Exercise task> Count the lines in the entries below that contain the word "chevron". Reply with the number only.

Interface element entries
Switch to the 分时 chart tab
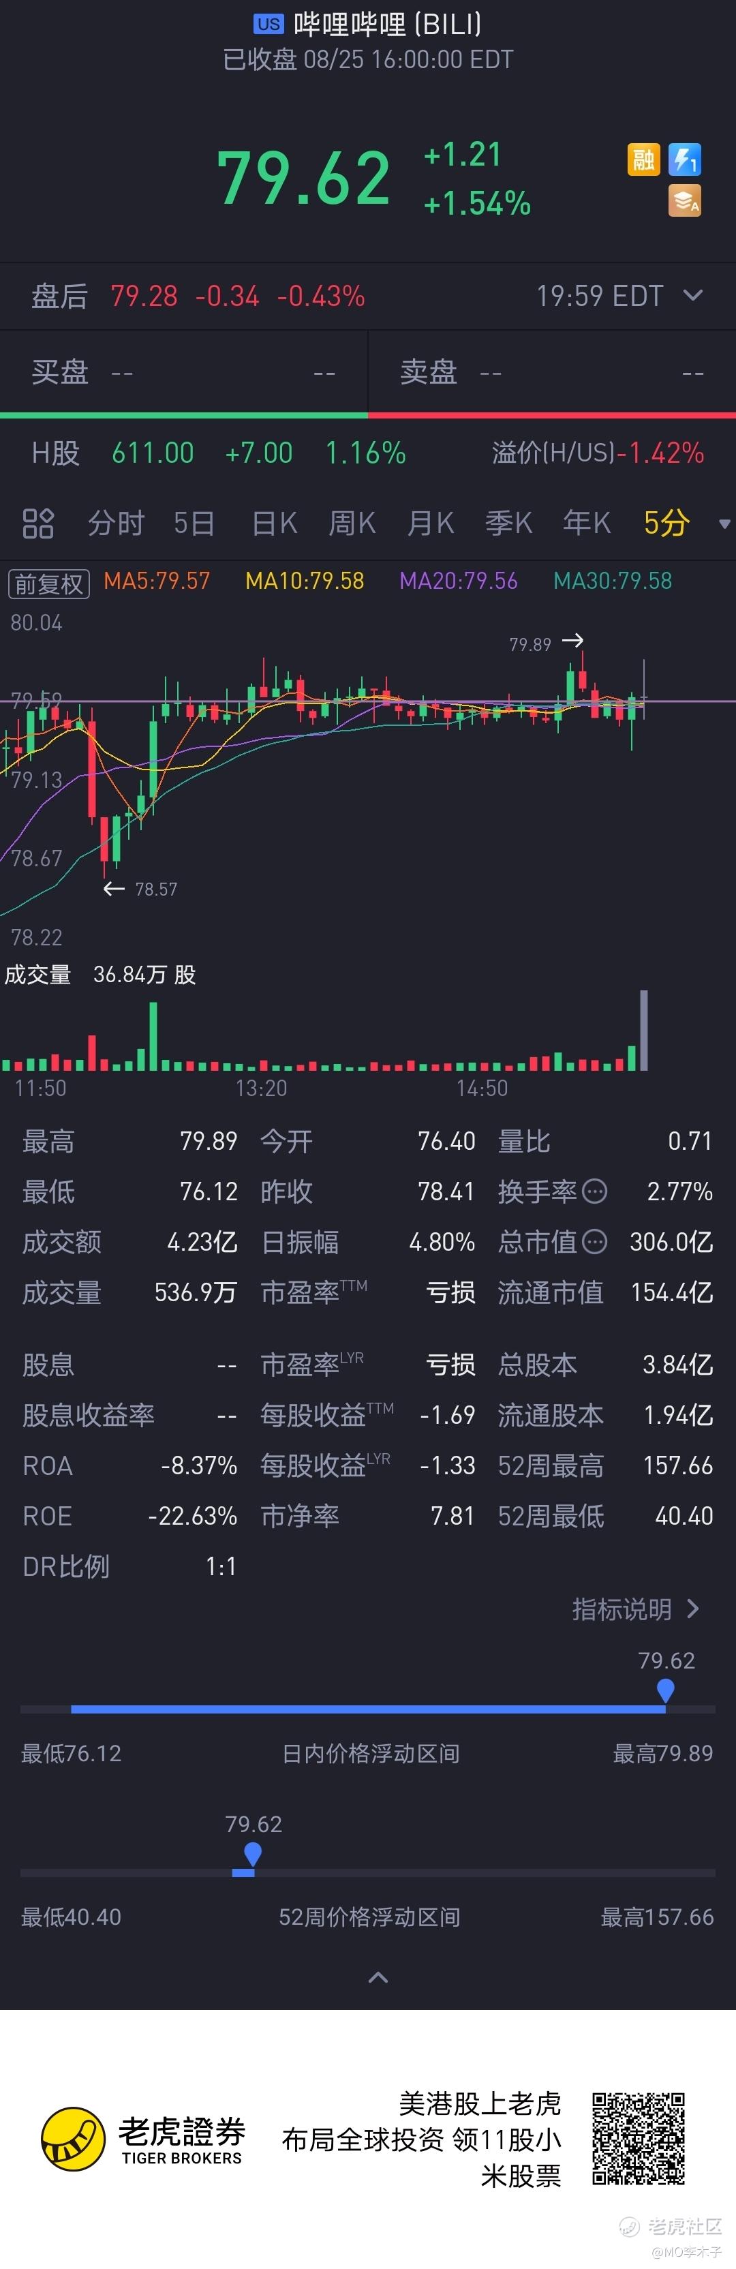 click(x=115, y=523)
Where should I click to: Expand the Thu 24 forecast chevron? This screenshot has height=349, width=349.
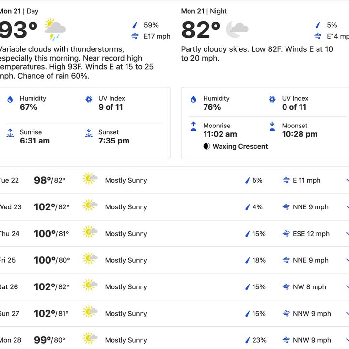(x=347, y=234)
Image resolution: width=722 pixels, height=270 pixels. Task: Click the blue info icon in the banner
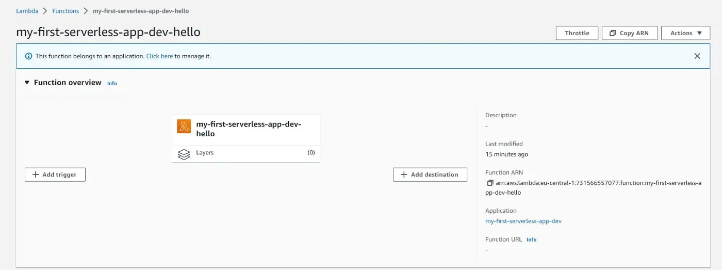click(29, 56)
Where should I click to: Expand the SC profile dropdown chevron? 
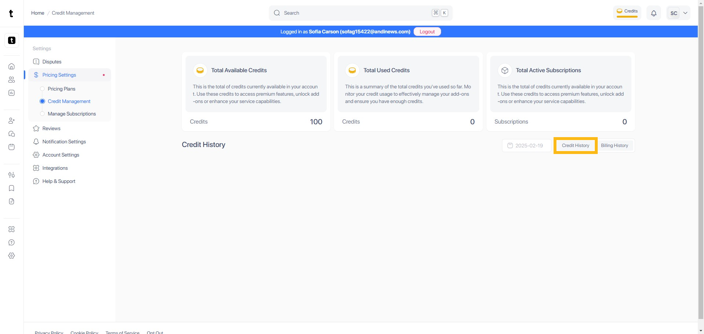click(x=685, y=13)
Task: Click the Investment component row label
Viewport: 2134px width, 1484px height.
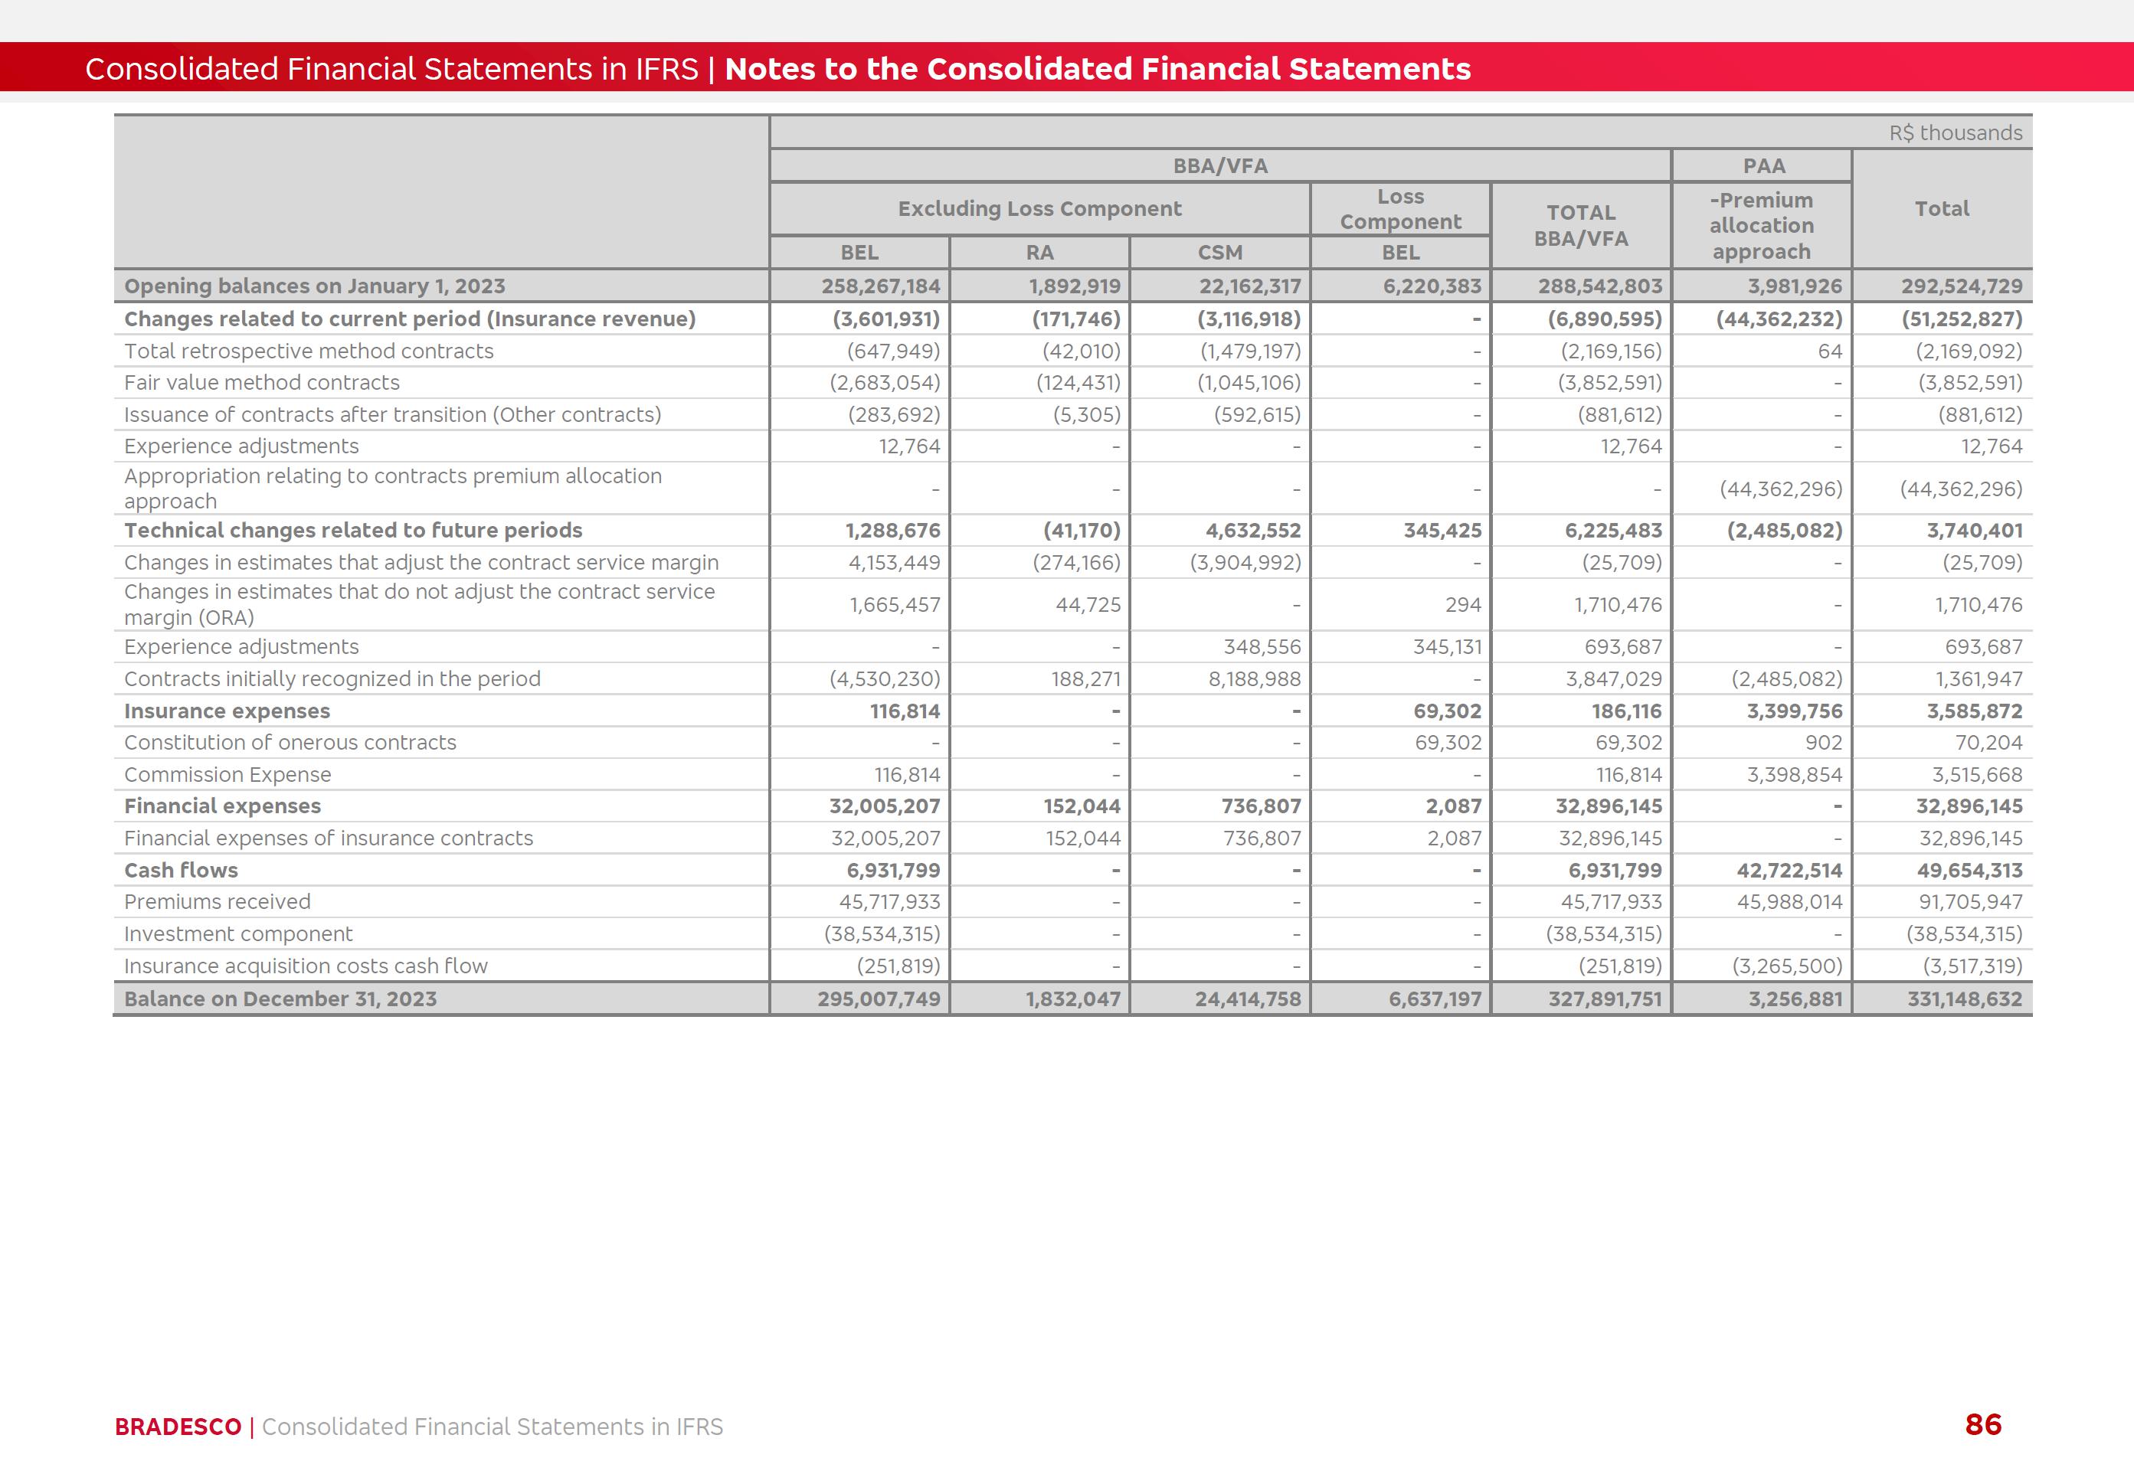Action: 238,934
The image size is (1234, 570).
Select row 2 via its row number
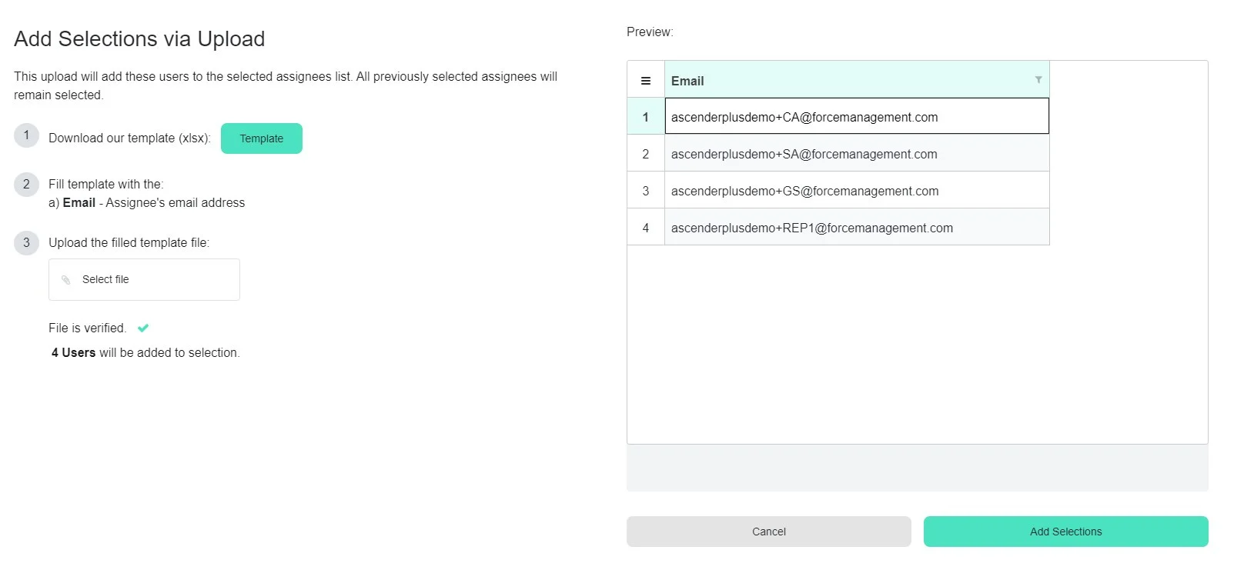tap(646, 155)
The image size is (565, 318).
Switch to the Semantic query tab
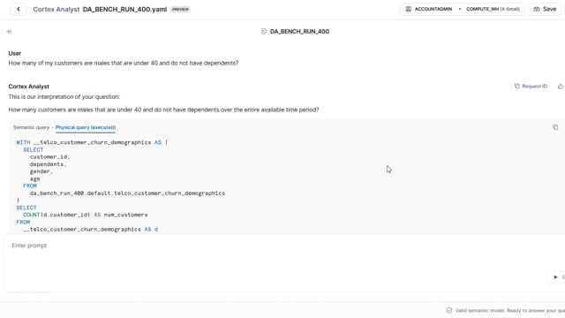coord(32,127)
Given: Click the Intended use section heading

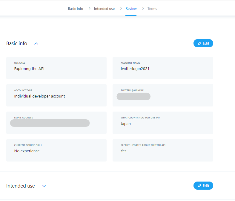Looking at the screenshot, I should [21, 186].
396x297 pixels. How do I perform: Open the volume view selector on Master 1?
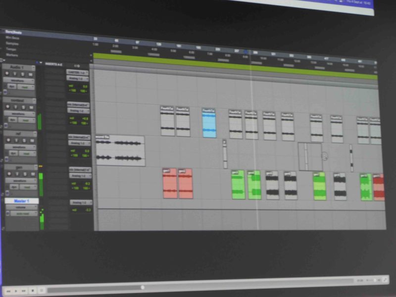coord(21,207)
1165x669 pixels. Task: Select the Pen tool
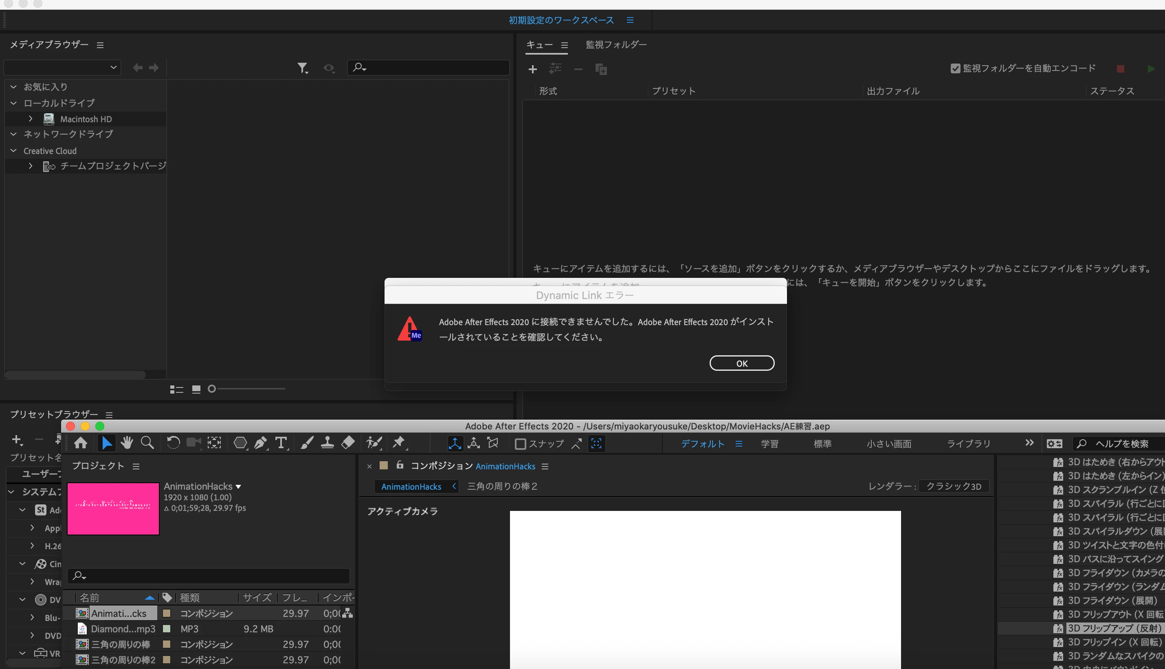260,443
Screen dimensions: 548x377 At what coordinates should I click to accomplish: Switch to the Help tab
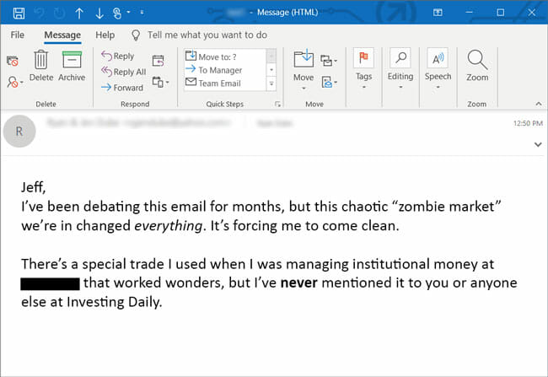coord(105,35)
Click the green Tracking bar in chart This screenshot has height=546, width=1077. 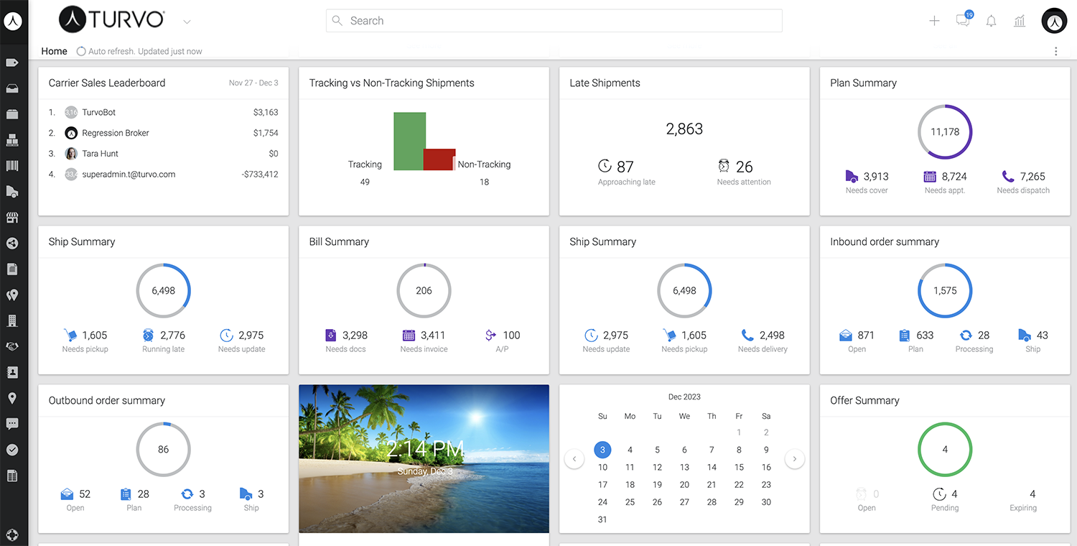409,141
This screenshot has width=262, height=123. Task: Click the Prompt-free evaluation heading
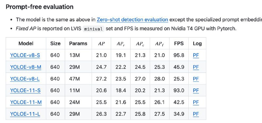[40, 7]
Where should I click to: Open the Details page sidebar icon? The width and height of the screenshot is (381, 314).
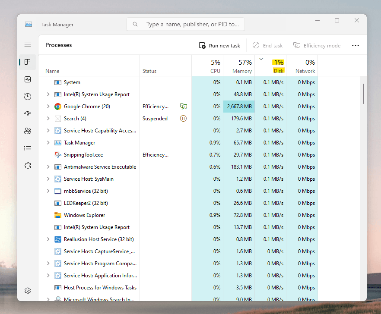tap(28, 148)
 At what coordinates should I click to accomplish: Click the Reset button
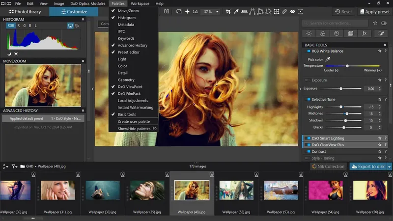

Correct response> 2